Never in history has anything good come from a "manifesto." Their effects range from misguided repression (political manifestos) to mere annoyance (college student-written manifestos). Oh look, a new "manifesto" is out! "A Slow-Word Movement." First ever good manifesto? No.
The primary problem with manifestos is that the designation of any written work as a "manifesto" is an uncannily accurate predictor of unearned authorial pretensions of grandeur (*furiously Googling to make sure I have never written a "manifesto"*). Today on Forbes.com (one of the media's foremost purveyors of traffic-whoring instalisticles, btw), Trevor Butterworth writes "Time for A Slow-Word Movement," which is—woops—subtitled "A media manifesto." Darn.
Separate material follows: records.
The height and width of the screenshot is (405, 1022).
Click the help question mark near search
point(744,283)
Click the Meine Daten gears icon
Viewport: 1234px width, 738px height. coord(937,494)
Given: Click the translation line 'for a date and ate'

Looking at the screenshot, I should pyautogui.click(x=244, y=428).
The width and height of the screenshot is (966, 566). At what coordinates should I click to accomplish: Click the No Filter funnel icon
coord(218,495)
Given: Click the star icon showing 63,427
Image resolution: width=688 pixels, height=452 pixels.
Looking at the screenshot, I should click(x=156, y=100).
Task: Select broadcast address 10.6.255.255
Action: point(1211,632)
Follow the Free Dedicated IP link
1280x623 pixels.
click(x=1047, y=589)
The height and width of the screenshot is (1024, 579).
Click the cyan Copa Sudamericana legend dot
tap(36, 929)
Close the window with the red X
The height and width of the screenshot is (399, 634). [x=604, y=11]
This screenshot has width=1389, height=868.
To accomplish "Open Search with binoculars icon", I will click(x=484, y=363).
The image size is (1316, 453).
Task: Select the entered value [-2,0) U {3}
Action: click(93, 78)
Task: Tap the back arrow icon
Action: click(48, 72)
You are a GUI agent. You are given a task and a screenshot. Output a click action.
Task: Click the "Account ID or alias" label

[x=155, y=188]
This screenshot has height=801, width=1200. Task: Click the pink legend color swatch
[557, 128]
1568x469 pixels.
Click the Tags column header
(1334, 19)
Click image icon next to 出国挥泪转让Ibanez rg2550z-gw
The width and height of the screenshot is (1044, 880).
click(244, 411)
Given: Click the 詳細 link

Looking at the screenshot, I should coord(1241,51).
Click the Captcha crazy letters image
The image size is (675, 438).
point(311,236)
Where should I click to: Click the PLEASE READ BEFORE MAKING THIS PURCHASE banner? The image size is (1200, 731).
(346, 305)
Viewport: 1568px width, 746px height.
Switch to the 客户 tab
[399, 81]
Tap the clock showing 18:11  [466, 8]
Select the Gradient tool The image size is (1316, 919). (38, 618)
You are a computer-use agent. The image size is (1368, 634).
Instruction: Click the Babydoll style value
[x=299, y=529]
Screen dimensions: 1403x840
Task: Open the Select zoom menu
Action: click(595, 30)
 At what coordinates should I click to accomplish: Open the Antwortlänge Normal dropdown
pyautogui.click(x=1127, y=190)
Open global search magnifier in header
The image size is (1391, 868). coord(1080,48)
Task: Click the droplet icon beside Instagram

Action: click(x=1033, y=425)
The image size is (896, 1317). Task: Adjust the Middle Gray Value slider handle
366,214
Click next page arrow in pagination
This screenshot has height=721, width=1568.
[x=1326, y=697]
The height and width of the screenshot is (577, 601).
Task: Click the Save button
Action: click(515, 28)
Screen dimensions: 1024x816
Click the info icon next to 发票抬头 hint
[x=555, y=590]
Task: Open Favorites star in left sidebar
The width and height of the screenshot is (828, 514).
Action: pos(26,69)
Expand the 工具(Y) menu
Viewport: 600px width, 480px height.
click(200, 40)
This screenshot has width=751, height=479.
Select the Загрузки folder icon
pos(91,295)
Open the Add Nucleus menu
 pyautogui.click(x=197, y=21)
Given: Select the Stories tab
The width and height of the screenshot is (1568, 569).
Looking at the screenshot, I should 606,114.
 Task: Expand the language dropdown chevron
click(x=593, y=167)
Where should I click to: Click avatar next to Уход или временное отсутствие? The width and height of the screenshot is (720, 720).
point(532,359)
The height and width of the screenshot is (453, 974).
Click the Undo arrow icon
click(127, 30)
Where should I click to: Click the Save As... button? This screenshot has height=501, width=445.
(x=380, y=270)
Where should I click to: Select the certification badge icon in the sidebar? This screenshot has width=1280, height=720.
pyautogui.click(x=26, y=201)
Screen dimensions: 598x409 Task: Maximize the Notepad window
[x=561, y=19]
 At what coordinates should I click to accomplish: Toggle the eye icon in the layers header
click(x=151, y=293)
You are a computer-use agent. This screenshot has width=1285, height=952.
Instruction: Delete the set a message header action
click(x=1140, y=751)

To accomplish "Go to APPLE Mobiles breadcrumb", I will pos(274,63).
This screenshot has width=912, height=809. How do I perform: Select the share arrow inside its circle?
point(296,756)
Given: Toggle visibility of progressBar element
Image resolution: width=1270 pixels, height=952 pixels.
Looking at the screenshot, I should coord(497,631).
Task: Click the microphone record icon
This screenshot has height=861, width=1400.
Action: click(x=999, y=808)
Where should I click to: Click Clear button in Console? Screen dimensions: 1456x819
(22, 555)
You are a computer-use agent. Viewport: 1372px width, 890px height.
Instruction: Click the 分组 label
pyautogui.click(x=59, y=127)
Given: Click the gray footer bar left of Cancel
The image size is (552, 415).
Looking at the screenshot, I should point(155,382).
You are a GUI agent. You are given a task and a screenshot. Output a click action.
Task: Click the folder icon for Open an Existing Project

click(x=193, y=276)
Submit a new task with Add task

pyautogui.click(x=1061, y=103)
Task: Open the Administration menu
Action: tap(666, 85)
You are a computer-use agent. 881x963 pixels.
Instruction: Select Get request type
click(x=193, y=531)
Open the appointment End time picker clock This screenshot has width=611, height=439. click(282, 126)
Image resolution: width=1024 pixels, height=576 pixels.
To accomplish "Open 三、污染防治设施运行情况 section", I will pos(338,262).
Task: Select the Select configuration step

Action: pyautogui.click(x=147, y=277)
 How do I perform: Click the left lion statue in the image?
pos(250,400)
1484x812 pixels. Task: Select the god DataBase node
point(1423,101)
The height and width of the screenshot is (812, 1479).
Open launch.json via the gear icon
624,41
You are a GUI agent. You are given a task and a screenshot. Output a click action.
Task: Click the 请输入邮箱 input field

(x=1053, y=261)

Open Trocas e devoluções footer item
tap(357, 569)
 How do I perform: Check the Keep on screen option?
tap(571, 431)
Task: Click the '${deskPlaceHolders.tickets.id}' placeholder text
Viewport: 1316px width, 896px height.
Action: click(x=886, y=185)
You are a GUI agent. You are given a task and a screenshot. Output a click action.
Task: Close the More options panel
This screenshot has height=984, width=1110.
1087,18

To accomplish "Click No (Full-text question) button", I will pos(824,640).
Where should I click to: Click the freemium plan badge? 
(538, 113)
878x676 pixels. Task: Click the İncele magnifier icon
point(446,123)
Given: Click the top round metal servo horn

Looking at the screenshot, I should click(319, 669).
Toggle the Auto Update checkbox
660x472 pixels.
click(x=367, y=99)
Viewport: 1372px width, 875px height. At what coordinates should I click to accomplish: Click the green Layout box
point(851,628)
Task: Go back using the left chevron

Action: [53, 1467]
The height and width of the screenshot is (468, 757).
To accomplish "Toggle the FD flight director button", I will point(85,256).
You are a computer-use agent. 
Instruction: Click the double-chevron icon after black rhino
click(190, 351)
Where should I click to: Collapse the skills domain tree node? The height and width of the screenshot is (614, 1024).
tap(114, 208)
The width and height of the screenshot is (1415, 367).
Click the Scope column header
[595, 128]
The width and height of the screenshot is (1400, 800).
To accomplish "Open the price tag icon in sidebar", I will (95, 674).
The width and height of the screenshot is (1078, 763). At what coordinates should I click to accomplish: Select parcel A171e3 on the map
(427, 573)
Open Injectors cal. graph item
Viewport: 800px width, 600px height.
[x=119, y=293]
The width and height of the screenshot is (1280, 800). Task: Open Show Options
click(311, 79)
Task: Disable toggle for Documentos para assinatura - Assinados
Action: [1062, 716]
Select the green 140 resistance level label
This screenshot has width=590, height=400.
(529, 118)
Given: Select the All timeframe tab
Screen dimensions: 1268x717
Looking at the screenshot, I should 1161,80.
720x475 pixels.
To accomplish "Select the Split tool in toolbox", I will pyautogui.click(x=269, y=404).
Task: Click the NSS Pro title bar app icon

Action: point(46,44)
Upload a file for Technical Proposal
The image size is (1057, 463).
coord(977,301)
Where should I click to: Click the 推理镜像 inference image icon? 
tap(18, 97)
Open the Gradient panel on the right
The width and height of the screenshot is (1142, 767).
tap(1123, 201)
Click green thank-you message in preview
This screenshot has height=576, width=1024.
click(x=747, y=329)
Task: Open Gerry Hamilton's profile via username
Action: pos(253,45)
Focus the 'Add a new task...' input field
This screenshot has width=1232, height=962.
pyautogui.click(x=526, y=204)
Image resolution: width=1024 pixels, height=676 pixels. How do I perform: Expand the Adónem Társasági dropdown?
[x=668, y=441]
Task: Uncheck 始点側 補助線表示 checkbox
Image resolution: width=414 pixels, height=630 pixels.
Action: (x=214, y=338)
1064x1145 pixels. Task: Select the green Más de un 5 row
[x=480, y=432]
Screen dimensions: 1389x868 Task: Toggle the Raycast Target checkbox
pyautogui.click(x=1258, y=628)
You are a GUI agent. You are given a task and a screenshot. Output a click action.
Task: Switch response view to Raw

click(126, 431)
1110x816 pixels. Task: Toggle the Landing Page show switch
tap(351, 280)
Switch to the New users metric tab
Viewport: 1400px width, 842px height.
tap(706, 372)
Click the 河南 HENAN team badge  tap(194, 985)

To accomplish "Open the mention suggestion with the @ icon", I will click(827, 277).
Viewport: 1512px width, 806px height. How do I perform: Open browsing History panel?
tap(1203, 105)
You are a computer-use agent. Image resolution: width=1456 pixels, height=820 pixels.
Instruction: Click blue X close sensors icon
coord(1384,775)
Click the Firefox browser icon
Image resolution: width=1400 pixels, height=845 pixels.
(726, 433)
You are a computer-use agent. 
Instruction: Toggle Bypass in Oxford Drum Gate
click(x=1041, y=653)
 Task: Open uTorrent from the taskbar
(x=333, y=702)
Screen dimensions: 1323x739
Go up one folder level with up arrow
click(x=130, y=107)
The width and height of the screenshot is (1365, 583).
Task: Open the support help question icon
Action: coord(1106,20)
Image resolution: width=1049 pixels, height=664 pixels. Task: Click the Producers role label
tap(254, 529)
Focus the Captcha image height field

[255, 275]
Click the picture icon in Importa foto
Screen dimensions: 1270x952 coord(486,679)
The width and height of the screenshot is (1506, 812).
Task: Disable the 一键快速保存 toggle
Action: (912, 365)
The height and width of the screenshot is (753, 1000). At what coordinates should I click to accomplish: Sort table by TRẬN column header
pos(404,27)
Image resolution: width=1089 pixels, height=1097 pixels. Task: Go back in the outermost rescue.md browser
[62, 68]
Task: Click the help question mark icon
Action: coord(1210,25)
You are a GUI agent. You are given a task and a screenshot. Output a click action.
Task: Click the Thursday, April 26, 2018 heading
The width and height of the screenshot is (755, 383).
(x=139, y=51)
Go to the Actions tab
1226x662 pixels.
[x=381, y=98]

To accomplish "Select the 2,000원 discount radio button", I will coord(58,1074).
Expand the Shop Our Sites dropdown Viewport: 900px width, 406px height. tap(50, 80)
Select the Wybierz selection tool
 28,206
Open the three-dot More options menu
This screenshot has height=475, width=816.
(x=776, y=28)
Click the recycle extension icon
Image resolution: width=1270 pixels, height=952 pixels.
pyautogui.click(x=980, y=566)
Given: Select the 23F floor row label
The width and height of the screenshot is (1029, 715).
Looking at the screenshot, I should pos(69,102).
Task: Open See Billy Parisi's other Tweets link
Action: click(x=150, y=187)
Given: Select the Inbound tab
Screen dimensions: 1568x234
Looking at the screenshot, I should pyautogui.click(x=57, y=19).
Butterworth thinks that, thanks the the changing online internet media, etc., "generation Google" is just furiously Googling, like a man checking to make sure he doesn't have any embarrassing "manifestos" floating around out there, and is not taking the good, slow time to enjoy good old slow media, which is, like Slow Food, a mark of a refined palate which you savages should learn to like. Who will save the old slow media? Dave Eggers.
But as the historian Michael Schudson has argued, it's simply unrealistic to expect the public to read newspapers as a daily personal moral commitment to democracy. Instead, look to what Dave Eggers has brilliantly shown with the San Francisco Panorama, namely that the physical quality of a newspaper and the aesthetic pleasure of reading can make people so excited about journalism that they'll buy it—not just conceptually, but in terms of parting with cash.
Eggers could well be the Alice Waters (queen of American slow foodies) of the news media, McSweeny's its Chez Panisse.
Problem: as Choire pointed out, Panorama was not really a newspaper. It was an incredibly fancy book of essays, on newsprint. And a book staffed by, essentially, volunteers. It is not reproducible on a large scale.
So why doesn't Butterworth just urge people to read more books and fewer blogs? That would obviate the need for "A media manifesto." So FORGET IT. Instead, Butterworth gives the ol' Facebook/ Twitter/ YouTube/ blogs/ warp speed of media has changed things blah blah blah speech, which, despite having an obvious grain of truth, is also, you know, obvious. And trite, at this point. Not manifesto-worthy!
"Who anticipated Gawker and its vision of the world in the late 1990s?" Butterworth asks. Hmm. All the dudes who wrote for Spy? We're always hearing about how we ripped off their style. We don't have a new vision. We just write on these new-style computer machines, now! It doesn't take any new skills. Mark Twain, for example, would have been a great Gawker writer. He even wrote a media manifesto of his own, way back in 1863:
Our duty is to keep the universe thoroughly posted concerning murders and street fighters, and balls, and theaters, and pack-trains, and churches, and lectures, and school-houses, and city military affairs, and highway robberies, and Bible societies, and hay-wagons, and the thousand other things which it is in the province of local reporters to keep track of and magnify into undue importance for the instruction of the readers of a great daily newspaper.
We're still doing the same shit almost 150 years later. There's yer slow-word movement.